Eicosapentaenoic acid administration ameliorates the progression of liver fibrosis after laparoscopic Kasai portoenterostomy

Author:

Sumida Wataru1,Tainaka Takahisa1,Shirota Chiyoe1,Makita Satoshi1,Amano Hizuru1,Yasui Akihiro1,Maeda Takuya1,Kato Daiki1,Goda Yosuke1,Ishii Hiroki1,Ota Kazuki1,Yaohui Guo1,Jiahui Liu1,Hinoki Akinari1,Uchida Hiroo1

Affiliation:

1. Nagoya University Graduate School of Medicine

Abstract

Abstract

Purpose: Biliary atresia (BA) poses a persistent challenge characterized by ongoing liver inflammation and subsequent fibrosis even after the clearance of jaundice (COJ). This study aimed to evaluate the therapeutic potential of eicosapentaenoic acid (EPA) in alleviating liver inflammation and limiting fibrosis during the post-COJ phase of BA. Methods: Among the BA patients undergoing laparoscopic Kasai portoenterostomy (lapKP) between December 2016 and October 2021, EPA (20–40 mg/kg/day) was administered orally to those whose parents consented. The study included patients from January 2014 to October 2021, classifying them into two groups: EPA-treated (Group E) and untreated (Group N). Their liver fibrosis and clinical course at 1 and 2 years post-lapKP were compared. Results: Group E consisted of 25 patients, while Group N comprised 32 patients. Twenty-one patients in Group E and 25 patients in Group N achieved COJ (p = 0.74).

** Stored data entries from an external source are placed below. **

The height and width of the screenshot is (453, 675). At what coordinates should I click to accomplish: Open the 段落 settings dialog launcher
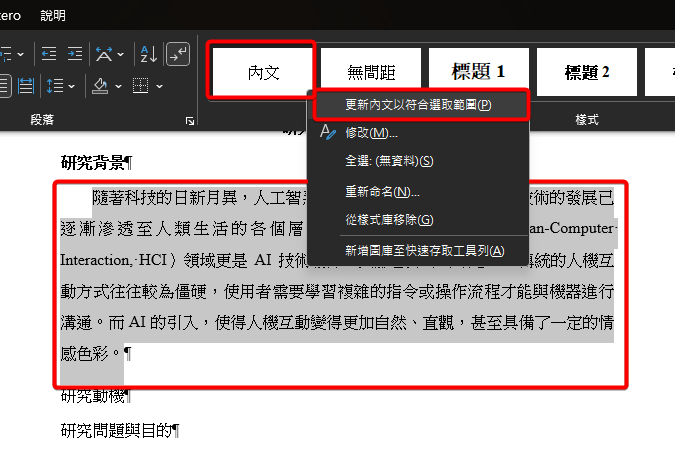tap(190, 121)
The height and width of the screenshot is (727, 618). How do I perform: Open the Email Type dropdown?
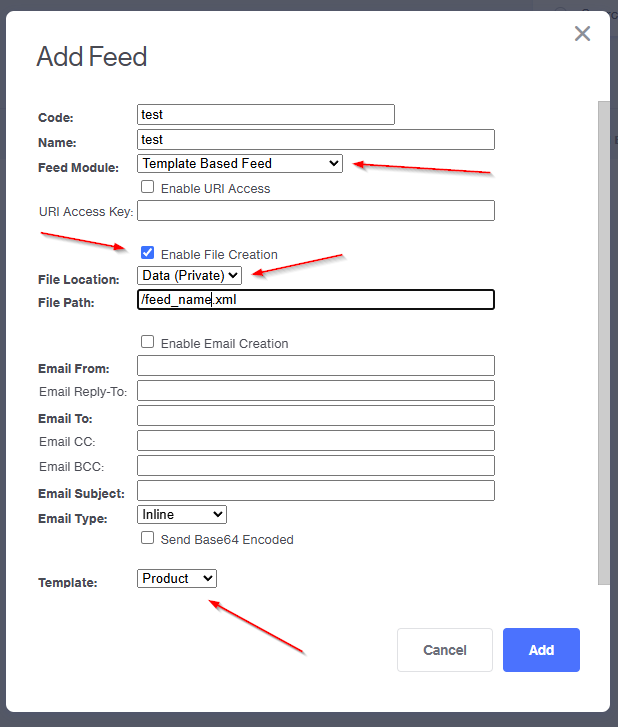pos(182,514)
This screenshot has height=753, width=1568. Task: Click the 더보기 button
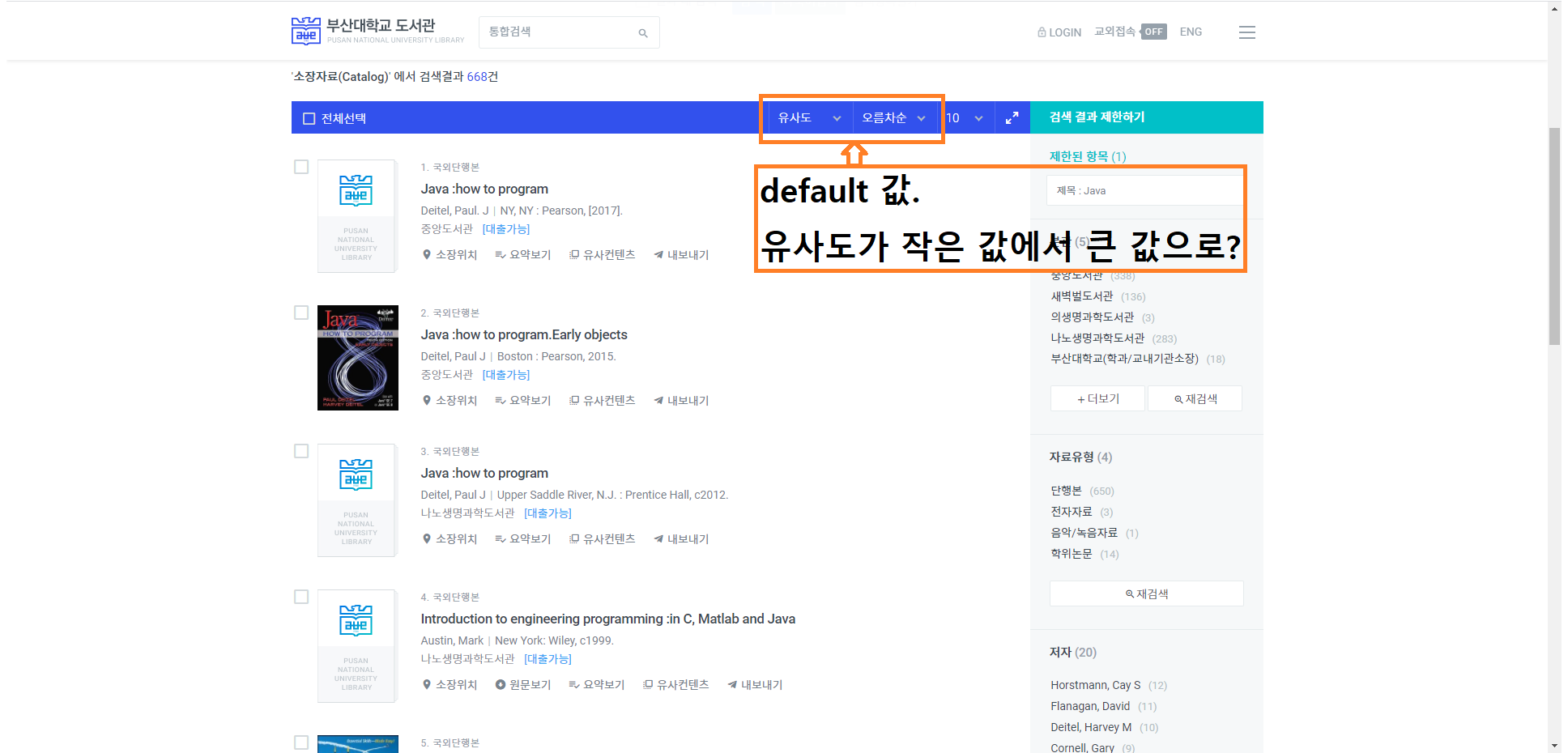click(x=1097, y=399)
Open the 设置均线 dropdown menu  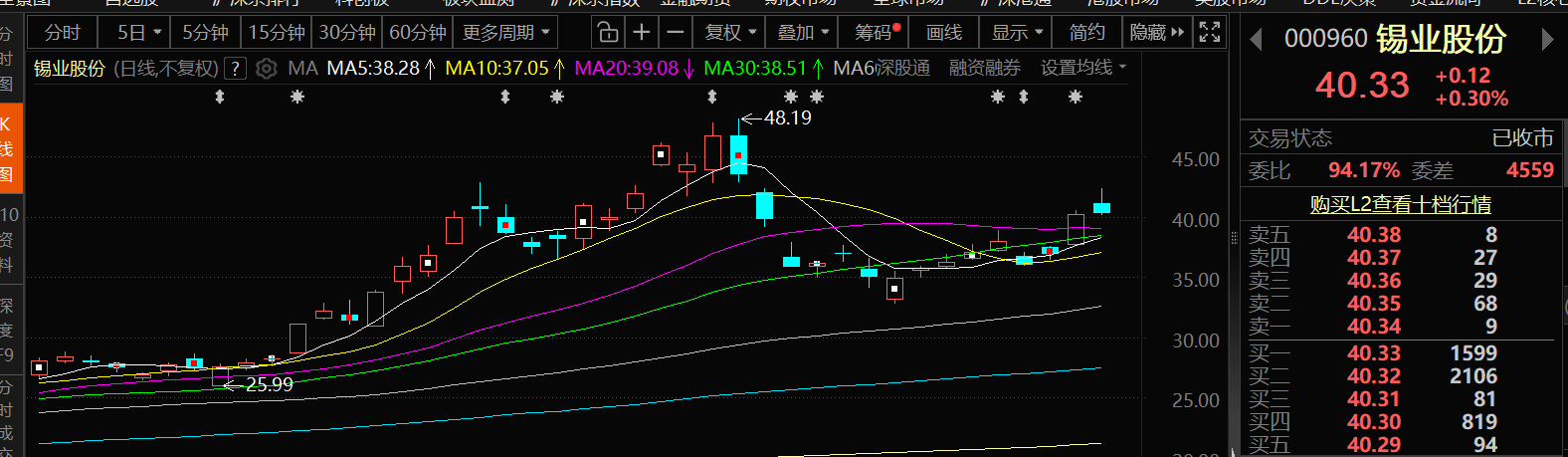click(1083, 68)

Among jaundice-free patients at 1 and 2 years post-lapKP, Group E exhibited significantly lower M2BPGi levels and platelet counts, and Group E showed a significant reduction in Aminotransferase-to-Platelet Ratio Index (APRI) at 2 years post-lapKP. Conclusion: Although EPA administration did not improve COJ, it attenuated the progression of liver fibrosis during the 2 years following lapKP in jaundice-free patients.